## [ИСХОДНЫЙ ОТРЫВОК]

◇ ◇ ◇ ◇

— А как звали Лобачевского?
— Николай Иванович.
— Ну идите. — И попросил вызвать следующего.
Я в растерянности попятилась к выходу. Не понимала, в чем я виновата. Лобачевского ведь правда звали Николай Иванович. Я была добросовестная ученица и читательница, я могла бы сказать и как звали автора «Очерков…», Кагана, — Вениамин Федорович. Почему меня отправили? И что я скажу Бородуле? И что я скажу дома родителям? Но собеседование уже шло дальше, одновременно отвечали несколько человек, все были заняты, мне некому было задать свои вопросы...
Бородуля, как и обещал, сидел на ступенях Главного входа. Я понуро подошла и рассказала все, как было.
— Я им покажу «идите»! — закричал Бородуля, наливаясь краской, и рванулся ко входу. В таком состоянии никакая охрана не могла бы его остановить, он буквально сметал все на своем пути.
Вернулся он нескоро, минут через сорок, а может, и того больше. Я все это время стояла недвижно на ступенях Главного входа, сесть на ступени, как Бородуля, мне было неловко, а больше сесть было некуда. Мне еще плохо были знакомы эти новые места, окраина Москвы, Воробьевы горы. Через реку открывалась вдали Москва, тоже какая-то незнакомая. Простор, воздух, дали — ничто не радовало, все подавляло чувство несправедливости— меня впервые отправили как двоечницу, без объяснения причин. Может, тогда и надо было отнестись к этому знаку как к нехорошему предзнаменованию и больше не стараться пройти на мехмат, но мысли как-то не строились, вариантов тоже никаких не подворачивалось. Наконец из главных дверей вышел Бородуля. Шел какой-то игривой походочкой, как деревенский кавалер на танцы, подошел, улыбаясь, и, все еще разгоряченный борьбой, повторил: «Я им покажу „идите”!» Потом объяснил уже более спокойно и понятно: прорвался, нашел, где механико-математический факультет, нашел аудиторию, где продолжалось собеседование, хотел прямо там «показать им», но его уговорили пройти в кабинет замдекана К. А. Рыбникова, ответственного за новый набор. По-видимому, Рыбникову грозить не пришлось — он уважил фронтовика и принес книгу протоколов собеседования. Против моей фамилии стояло: «На все вопросы дала правильные, развернутые ответы». Вот так. Не только правильные, но и развернутые. Когда я стала уж совсем взрослой, мне как-то прояснилось, что специальных заслуг на самом собеседовании от меня уже не требовалось, — во-первых, я достаточно проявила себя за десять школьных лет; во-вторых, моя «автобиография», которая лежала рядом со спрашивающим, была настолько гладкой, что нечего было на меня тратить и время, — ясно, что таких круглых отличниц, комсомолок, да при этом дочек высокого работника аппарата правительства, надо зачислять безо всяких проволочек, — будущий «золотой фонд». Я не хочу утверждать, чего не знаю, но все же очень правдоподобно, что против моей фамилии (не только одной моей, конечно) заранее стоял какой-нибудь «положительный» значок, позволивший Андрею Дерибасу не тратить на меня времени, он просто понял это так непосредственно, что перепугал и меня, и моего учителя, отправив меня прямо после первого вопроса.

◇ ◇ ◇ ◇

## [ЗАПИСИ ДЛЯ УПРАЖНЕНИЯ]
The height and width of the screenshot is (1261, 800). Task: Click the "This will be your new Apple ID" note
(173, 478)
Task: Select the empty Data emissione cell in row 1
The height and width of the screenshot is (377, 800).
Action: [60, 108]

◇ ◇ ◇ ◇

## [ЗАДАНИЯ УПРАЖНЕНИЯ]
- a) Какие слова, согласно исходному отрывку, были записаны в книге протоколов собеседования против фамилии рассказчицы?
- b) Приведите повторно все записи для упражнения слово в слово, ничего в них не меняя.

## [ОТВЕТЫ К ЗАДАНИЯМ]
- a) «На все вопросы дала правильные, развернутые ответы».

- b)
The height and width of the screenshot is (1261, 800). Task: Click the "This will be your new Apple ID" note
(173, 478)
Task: Select the empty Data emissione cell in row 1
The height and width of the screenshot is (377, 800).
Action: [60, 108]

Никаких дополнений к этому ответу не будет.